The nurse will continue to give evidence next Monday.
The court is now adjourning for today.
We will continue to provide live updates next week.

 
  • #658
I think its starting to become clearer now why this case is in court...albeit slowly
I feel the prosecution have had a "good day"

It's now very clear this baby had "very unusual" skin discolouration..the nurse also now saying she had never seen anything like it.

The Profesor from Great Ormond St (who would have had a lifetime of extremely sick children) had never seen that much air ..only in this trial.
His conclusion after reviewing all the evidence was "administration of air"

Yes, I think the defence suggesting the air found was a result of the post mortem exercise, or CPR or long line doesn't explain the blotchiness. CPR, long lines are common hospital treatment so if it caused blotchiness like this, someone would have seen it previously. Post mortem process creating gas in abdomen doesn't explain the blotchiness either as it existed before then. If administered air is the only way you get the blotchiness than the Prof's conclusion that the air in abdomen was administered makes sense.
 
  • #659
This case is harrowing. Amongst all the medical evidence, it’s easy to forget that these are young lives that have been lost leaving devastation behind them.
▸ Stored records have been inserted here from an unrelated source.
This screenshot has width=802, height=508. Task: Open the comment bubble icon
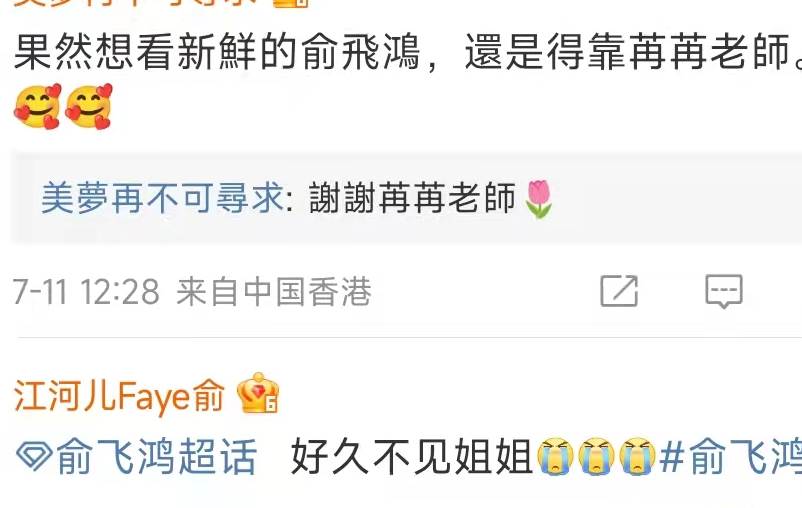click(724, 291)
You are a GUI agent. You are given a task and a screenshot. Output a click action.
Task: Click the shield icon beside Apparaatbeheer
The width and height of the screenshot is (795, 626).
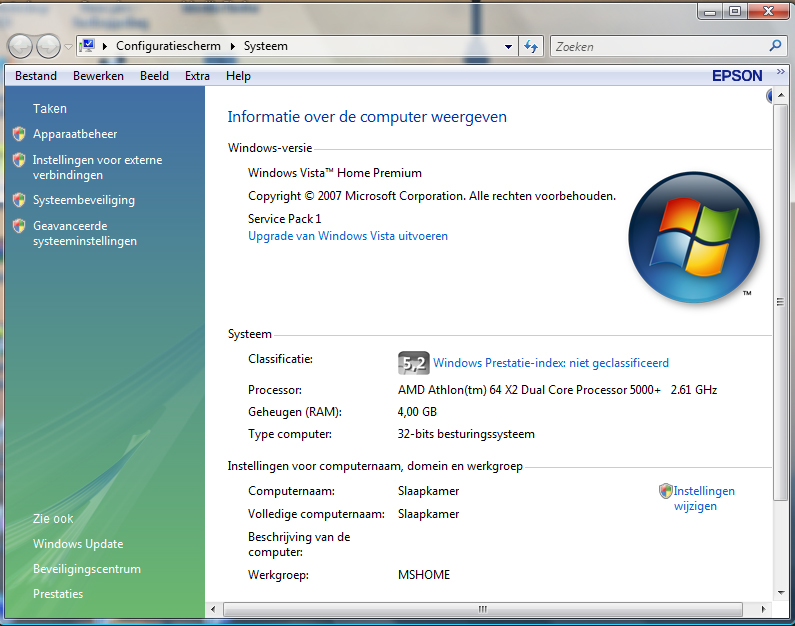[x=19, y=134]
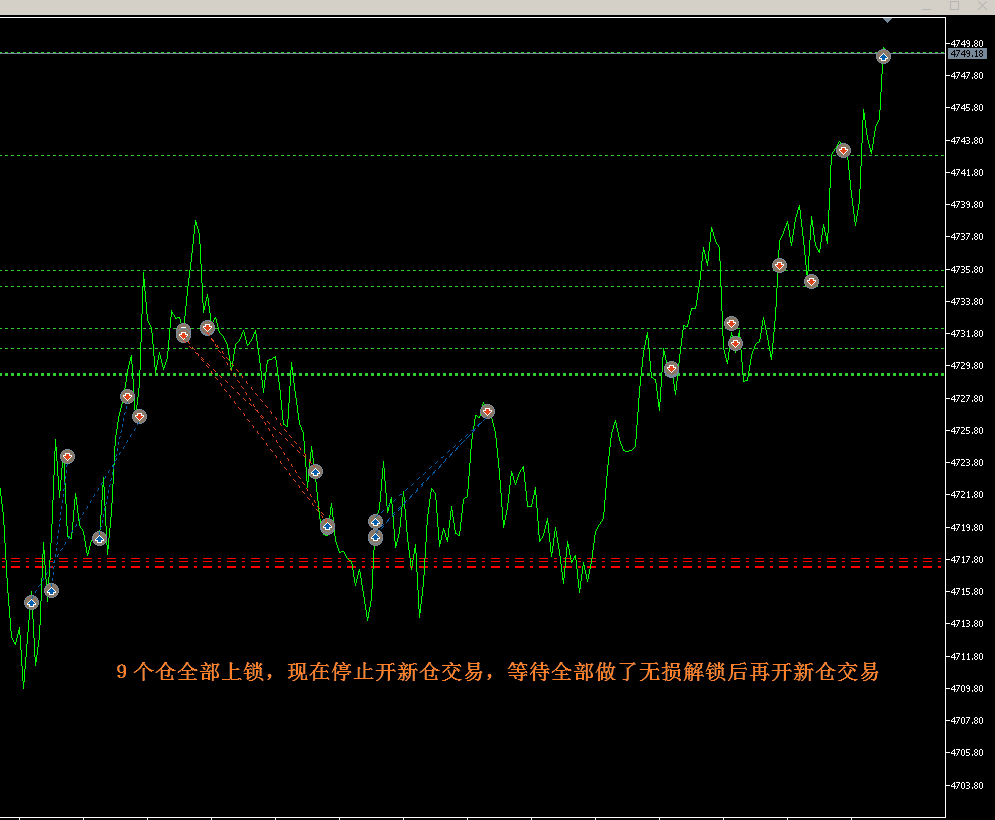Click the blue buy arrow at the latest price peak
This screenshot has height=820, width=995.
click(x=883, y=57)
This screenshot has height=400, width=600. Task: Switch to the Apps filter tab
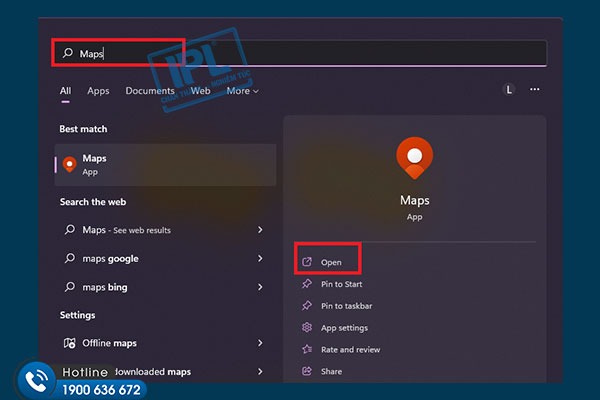click(x=98, y=91)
I hope they get justice - whatever outcome that requires.

I hope the jury get the support they need during and afterwards too.
 
  • #660
Yes, I think the defence suggesting the air found was a result of the post mortem exercise, or CPR or long line doesn't explain the blotchiness. CPR, long lines are common hospital treatment so if it caused blotchiness like this, someone would have seen it previously. Post mortem process creating gas in abdomen doesn't explain the blotchiness either as it existed before then. If administered air is the only way you get the blotchiness than the Prof's conclusion that the air in abdomen was administered makes sense.
About the blotchiness, nothing can be explained IMHO if no one made photos of it. They were making photos of arms and legs for parents, how come no one made photos of the blotchiness?